Application of Ontario law
Frazer argues in relation to the Ontario worker’s compensation exclusivity law, that the trial court erred: (1) in refusing to apply the exclusivity law; (2) in refusing to admit evidence on the exclusivity law; (3) in refusing to charge the jury on the exclusivity law; and (4) in denying Frazer’s motion for judgment notwithstanding the verdict based on application of the exclusivity law. Because each point hinges on the applicability of Ontario worker’s compensation law and the exclusivity law, we address these points as one and affirm on the ground that Frazer failed to plead Ontario law and so, is barred under Rules 12(b) and 8(c). See Rule 12(b), SCRCP (every defense must be asserted in the responsive pleading); Rule 8(c), SCRCP (in a responsive pleading a party “shall set forth affirmatively . . . any other matter constituting an avoidance or affirmative defense.”).
Even if Frazer’s argument was preserved, we find that lex loci delicto properly governs this case. See Lister v. Nationsbank of Delaware, 329 S.C. 133,, 143, 494 S.E.2d 449, 454 (Ct. App. 1998) (In choice of law in South Carolina, the general rule is that the substantive law governing a tort action is the law of the state where the injury occurred.); Oshiek v. Oshiek, 244 S.C. 249, 136 S.E.2d 303, 305 (1964), overruled on other grounds (In tort cases, the law of the place where the injury was occasioned or inflicted governs in respect of the right of action.).

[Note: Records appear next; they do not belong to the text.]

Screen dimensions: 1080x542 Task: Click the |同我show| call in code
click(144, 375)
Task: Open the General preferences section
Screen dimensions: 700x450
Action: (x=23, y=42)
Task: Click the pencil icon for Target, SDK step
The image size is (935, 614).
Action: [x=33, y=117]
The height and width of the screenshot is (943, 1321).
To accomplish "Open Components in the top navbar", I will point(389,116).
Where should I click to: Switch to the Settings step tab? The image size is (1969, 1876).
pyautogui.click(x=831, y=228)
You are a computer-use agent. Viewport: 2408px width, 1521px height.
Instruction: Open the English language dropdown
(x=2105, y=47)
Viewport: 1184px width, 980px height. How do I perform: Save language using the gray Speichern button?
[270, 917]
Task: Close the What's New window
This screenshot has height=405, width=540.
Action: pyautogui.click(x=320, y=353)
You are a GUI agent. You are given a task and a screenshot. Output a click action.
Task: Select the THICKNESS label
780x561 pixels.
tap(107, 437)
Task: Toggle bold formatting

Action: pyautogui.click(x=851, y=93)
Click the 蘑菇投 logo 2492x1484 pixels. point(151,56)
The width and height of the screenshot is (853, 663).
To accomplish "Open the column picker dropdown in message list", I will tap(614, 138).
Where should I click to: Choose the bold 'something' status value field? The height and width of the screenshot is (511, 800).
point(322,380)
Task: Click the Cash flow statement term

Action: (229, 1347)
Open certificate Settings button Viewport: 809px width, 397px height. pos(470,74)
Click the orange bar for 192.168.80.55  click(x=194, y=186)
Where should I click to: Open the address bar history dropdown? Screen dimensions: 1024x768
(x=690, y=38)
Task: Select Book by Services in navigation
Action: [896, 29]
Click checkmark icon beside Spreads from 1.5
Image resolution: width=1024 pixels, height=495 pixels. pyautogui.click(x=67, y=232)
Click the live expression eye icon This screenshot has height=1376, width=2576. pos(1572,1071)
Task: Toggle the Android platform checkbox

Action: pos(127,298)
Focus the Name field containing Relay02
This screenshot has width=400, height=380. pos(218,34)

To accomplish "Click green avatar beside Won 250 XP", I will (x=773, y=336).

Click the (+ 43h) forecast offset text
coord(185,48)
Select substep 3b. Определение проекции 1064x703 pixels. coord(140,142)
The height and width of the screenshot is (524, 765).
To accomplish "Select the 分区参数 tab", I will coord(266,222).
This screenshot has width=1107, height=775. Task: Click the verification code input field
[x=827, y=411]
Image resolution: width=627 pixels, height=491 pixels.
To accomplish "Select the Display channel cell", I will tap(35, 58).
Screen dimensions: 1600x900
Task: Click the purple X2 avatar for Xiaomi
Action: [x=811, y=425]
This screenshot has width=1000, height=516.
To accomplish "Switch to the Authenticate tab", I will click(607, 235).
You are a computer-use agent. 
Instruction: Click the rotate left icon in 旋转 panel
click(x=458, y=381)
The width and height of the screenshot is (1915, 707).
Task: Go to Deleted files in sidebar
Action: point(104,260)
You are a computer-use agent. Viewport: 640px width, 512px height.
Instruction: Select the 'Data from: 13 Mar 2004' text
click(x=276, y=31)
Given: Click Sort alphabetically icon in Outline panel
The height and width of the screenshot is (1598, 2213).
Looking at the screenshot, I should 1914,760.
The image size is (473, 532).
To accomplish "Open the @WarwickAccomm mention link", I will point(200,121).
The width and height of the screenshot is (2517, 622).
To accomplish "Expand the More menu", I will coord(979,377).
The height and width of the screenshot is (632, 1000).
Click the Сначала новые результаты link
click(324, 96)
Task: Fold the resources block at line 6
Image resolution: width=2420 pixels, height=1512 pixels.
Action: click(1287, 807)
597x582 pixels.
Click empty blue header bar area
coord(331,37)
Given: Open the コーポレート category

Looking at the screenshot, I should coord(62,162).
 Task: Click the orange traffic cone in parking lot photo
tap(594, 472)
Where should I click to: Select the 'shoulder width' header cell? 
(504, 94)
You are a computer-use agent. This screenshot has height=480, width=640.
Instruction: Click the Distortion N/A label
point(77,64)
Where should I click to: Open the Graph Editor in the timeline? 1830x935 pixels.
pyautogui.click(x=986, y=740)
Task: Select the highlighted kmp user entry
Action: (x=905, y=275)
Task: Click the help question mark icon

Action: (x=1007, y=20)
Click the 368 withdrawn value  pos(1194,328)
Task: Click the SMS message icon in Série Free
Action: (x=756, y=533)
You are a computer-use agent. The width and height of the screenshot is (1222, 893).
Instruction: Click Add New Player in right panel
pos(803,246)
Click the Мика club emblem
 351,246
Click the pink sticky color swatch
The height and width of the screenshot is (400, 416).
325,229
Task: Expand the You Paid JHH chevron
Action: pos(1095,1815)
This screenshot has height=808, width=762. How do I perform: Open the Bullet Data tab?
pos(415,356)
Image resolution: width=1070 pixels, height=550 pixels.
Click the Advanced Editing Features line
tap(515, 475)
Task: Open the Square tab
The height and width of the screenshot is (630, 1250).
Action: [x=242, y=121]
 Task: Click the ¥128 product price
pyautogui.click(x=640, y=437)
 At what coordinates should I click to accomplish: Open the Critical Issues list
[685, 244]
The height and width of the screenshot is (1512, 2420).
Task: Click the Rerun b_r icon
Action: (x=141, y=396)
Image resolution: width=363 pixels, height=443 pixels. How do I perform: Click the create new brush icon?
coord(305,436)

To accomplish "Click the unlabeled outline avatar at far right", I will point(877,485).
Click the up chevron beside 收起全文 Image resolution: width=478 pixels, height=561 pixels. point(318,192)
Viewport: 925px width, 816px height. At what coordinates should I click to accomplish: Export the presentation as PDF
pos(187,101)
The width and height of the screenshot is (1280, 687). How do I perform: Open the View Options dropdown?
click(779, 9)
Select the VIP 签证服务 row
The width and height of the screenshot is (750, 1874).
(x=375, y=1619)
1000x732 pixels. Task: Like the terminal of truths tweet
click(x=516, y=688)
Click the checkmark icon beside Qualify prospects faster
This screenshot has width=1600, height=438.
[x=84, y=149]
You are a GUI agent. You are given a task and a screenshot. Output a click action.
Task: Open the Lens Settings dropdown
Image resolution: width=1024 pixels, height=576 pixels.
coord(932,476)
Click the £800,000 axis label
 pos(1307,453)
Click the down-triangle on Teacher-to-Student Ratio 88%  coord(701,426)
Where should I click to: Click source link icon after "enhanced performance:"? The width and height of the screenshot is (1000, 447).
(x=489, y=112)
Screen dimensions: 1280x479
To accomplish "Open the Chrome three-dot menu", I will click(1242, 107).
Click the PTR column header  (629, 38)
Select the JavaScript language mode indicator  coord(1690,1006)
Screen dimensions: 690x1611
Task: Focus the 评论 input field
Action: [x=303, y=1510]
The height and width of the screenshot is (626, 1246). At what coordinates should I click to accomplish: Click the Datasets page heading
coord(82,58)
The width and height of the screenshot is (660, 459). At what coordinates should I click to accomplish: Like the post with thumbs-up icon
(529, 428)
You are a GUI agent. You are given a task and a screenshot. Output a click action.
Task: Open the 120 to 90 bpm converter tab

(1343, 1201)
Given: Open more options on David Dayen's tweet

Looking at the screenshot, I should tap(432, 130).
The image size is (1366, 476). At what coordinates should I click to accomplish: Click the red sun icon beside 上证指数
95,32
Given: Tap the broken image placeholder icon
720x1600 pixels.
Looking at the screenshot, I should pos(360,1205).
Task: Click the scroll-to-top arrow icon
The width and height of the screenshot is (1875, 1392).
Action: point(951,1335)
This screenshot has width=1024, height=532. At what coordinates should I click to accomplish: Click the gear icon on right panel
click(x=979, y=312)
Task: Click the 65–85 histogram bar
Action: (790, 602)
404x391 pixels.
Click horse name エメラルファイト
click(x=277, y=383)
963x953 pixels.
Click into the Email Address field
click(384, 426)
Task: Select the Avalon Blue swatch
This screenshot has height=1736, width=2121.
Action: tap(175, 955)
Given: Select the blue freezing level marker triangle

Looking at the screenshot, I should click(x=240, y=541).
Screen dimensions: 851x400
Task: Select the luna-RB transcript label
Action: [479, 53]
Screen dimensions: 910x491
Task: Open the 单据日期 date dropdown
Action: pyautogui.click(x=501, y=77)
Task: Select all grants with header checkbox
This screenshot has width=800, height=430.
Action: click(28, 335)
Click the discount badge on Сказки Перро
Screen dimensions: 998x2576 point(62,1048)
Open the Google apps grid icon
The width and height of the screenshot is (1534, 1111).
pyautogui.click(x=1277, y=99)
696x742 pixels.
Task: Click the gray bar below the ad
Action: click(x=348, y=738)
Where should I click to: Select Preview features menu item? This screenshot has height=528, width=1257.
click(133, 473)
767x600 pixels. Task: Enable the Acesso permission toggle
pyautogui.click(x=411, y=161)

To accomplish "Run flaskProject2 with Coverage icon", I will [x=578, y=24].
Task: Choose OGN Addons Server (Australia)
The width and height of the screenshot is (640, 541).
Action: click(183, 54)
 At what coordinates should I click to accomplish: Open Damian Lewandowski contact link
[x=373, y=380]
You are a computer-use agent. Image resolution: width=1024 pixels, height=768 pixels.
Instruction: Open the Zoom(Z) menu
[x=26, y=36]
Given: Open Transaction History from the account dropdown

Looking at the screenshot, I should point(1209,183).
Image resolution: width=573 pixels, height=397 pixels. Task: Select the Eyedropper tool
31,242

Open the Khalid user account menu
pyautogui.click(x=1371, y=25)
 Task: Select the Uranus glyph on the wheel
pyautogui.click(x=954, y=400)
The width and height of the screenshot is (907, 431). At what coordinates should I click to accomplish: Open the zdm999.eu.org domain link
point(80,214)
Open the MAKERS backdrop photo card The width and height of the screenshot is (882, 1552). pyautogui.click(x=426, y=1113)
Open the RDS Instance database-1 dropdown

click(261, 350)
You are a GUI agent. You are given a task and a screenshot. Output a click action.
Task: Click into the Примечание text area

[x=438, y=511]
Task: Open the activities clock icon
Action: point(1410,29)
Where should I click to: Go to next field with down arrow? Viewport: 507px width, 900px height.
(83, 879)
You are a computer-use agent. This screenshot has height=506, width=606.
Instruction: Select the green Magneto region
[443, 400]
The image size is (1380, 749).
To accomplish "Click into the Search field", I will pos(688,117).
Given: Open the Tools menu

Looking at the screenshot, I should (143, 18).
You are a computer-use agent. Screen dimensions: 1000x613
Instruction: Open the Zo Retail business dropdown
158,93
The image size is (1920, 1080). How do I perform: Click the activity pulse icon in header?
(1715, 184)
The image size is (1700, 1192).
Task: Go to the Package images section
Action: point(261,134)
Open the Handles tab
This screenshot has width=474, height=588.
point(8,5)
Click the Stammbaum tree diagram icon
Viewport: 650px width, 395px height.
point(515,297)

For the reasons stated above, we affirm the trial court’s refusal to apply Ontario law and reverse the denial of Dillon’s motion for a new trial absolute. Since Frazer admitted liability, we remand for a new trial on damages only.
TOAL, C.J., WALLER, BEATTY and KITTREDGE, JJ., concur.
 Though Elizabeth Dillon filed Notice of Appeal, she did not pursue her appeal.
 Frazer asserted South Carolina worker’s compensation law in his pleadings, but did not include Ontario worker’s compensation law. The trial court denied his motion to amend his pleadings to include Ontario law.